Ben derim ki: Şöyle de denilebilir: Vâcibde hâcet bulunduğunu teslim ederiz. Onun için selam vermek için istihlâf yapar. Fakat mesnunda teslim edemeyiz. Hidâye sahibinin «namaz câiz olacak kadar »sözünü vâcibe şâmil olan miktara hamletmek mümkündür. Nitekim imamlık babının başında kâfi sahibinin: «Namaz câiz olacak kadar âyet ezber etmek şartiyle daha bilgili olan tercih edilir.» Sözünü kerahetsiz câiz olacak miktara hamletmiştik.
Hazreti Ebu Bekir hikâyesi hususunda Bedâyi'in ibâresi şöyledir: «Peygamber (s.a.v.)'in ölüm hastalığında onun emriyle cemâata namazı Ebu Bekir kıldırıyordu. Bir ara Rasûlüllah (s.c.v.) biraz hafiflik hissetti ve namaza geldi. ilh...» «Câiz olmasa bunu yapmazdı.» Yani câiz olmasa bunu Peygamberimiz (s.a.v.) yapmazdı demektir. Ona câiz olan ümmetine de câizdir. Kâide budur. Çünkü o ümmetine örnektir. Bedâyi.
«İmameyn namazın bozulacağını söylemişlerdir.» Çünkü tıkanıp âyeti sökememek nâdiren başa gelen hallerdendir. Ve cünüblük gibidir. Bazıları imameyne göre namazı kırâatsız olarak tamamlayacağını söylemişlerdir. Bahır sahibi: Anlaşılıyor ki imameynden iki rivayet vardır.» demiştir. «Bu hilâfın aksine olarak ilh...» Yani imameyne göre istihlâf câizdir. İmam-A'zam'a göre câiz değildir. T.
«Bunu bir yerde görmedim.» Bâkânî'nin Mültekâ şerhinde dahi bazı ulemadan naklen: «Biz bu meselenin naklini göremedik.» denilmiştir. Ben sârihin Hazâin nâmındaki eserinin derkenârında şârihin el yazısı ile şöyle dediğini gördüm: «Sözlerinden anlaşılan. hadis varid olduğundan dolayı ta'lil etmeleri değildir. Yani istihlâf kıyasa muhâlif olarak câizdir.»
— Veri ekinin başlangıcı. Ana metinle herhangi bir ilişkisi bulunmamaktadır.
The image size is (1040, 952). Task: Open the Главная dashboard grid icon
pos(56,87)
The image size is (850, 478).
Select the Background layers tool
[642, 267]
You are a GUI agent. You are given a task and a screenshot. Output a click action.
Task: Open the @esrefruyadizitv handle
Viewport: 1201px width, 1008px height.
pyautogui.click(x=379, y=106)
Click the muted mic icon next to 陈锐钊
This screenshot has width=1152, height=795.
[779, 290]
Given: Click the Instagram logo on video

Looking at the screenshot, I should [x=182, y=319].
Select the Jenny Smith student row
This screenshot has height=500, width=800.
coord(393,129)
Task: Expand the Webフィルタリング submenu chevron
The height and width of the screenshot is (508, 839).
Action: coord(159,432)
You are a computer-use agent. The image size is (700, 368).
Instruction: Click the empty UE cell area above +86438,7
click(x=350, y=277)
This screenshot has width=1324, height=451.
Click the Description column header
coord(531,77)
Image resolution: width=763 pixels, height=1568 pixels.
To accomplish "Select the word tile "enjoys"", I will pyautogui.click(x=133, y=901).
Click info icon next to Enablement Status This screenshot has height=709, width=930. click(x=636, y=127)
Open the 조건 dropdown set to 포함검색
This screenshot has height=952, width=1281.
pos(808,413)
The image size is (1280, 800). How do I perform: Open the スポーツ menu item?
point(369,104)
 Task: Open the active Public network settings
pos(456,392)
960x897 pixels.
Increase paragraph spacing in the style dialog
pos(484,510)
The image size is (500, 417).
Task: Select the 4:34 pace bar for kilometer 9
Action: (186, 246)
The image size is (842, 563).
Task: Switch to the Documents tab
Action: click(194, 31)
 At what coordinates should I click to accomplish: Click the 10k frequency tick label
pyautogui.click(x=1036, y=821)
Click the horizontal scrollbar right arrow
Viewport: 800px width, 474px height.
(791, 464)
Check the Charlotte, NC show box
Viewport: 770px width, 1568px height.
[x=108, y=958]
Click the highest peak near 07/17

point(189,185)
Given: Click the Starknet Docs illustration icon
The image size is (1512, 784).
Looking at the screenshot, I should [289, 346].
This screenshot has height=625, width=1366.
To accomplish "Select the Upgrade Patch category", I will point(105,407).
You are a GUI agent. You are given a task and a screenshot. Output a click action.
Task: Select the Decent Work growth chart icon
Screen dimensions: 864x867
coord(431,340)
Ben derim ki: Bahır'ın sözü de bunu te'yid eder. Orada şöyle denilmiştir: «Kırâattan men ederse diye kayıtlaması şundandır. Çünkü imamın midesi ağrırda bir adamı halîfe yaparsa câiz olmaz. Otururda namazını tamamlarsa câiz olur.» Bu sözden şu anlaşılır: İmam kıyâm. rükû veya sücûddan bir ağrı sebebiyle âciz kalırsa oturarak namazını tamamlar, çünkü ayakta kılanın oturana uyması câizdir. İstihlâfa hacet yoktur. anla!
METİN
Kırâatı aslından unutursa bil'ittifak istihlâf yapamaz. Çünkü ümmi olmuştur. Yahud üzerine abdesti bozulmaksızın namaza mâni çok miktarda sidik isâbet ederse - yalnız abdesti bozulduğu için ise binâ edebilir - veya istinca ederken avret yerinin açılması yahud abdest için kadının kolunu sıvaması gibi hallerde mecburiyet yoksa istihlâf câiz değildir. Mecburiyet varsa namaz bozulmaz. Esah kavle göre (abdest almağa) gidip gelirken okursa hadesle bir rükün edâ ettiği ve yürüdüğü için namaz bozulur. Tesbih böyle değildir. Suyu işâretle ister veya elinden almak suretiyle satın alırsa münâfâttan dolayı namaz bozulduğu gibi oradaki suyu bırakıp başkasına geçerse yine namaz bozulur. Meğer ki geçtiği mesâfe iki saf miktarı olsun; yahud unuttuğu için veya sıkışıklıktan yahud suyun kuyuda olmasından dolayı geçmiş olsun. Çünkü muhtar olan kavle göre kuyudan su çekmek namazın üzerine binâ etmeye mânidir. Uyku ve burun kanaması müstesnâ olmak üzere abdesti bozulduktan sonra edâya niyet etmese bile bir rükün edâ edecek kadar durması binâya mânidir.
İZAH
Kırâatı aslından unutan kimse istihlâf yapamadığı gibi yalnız kılarsa namazına binâ da edemez. Çünkü ümmi olmuştur. Binaenaleyh cemaatın namazı bozulur. Bunu Bahır'dan naklen Tahtavî söylemiştir.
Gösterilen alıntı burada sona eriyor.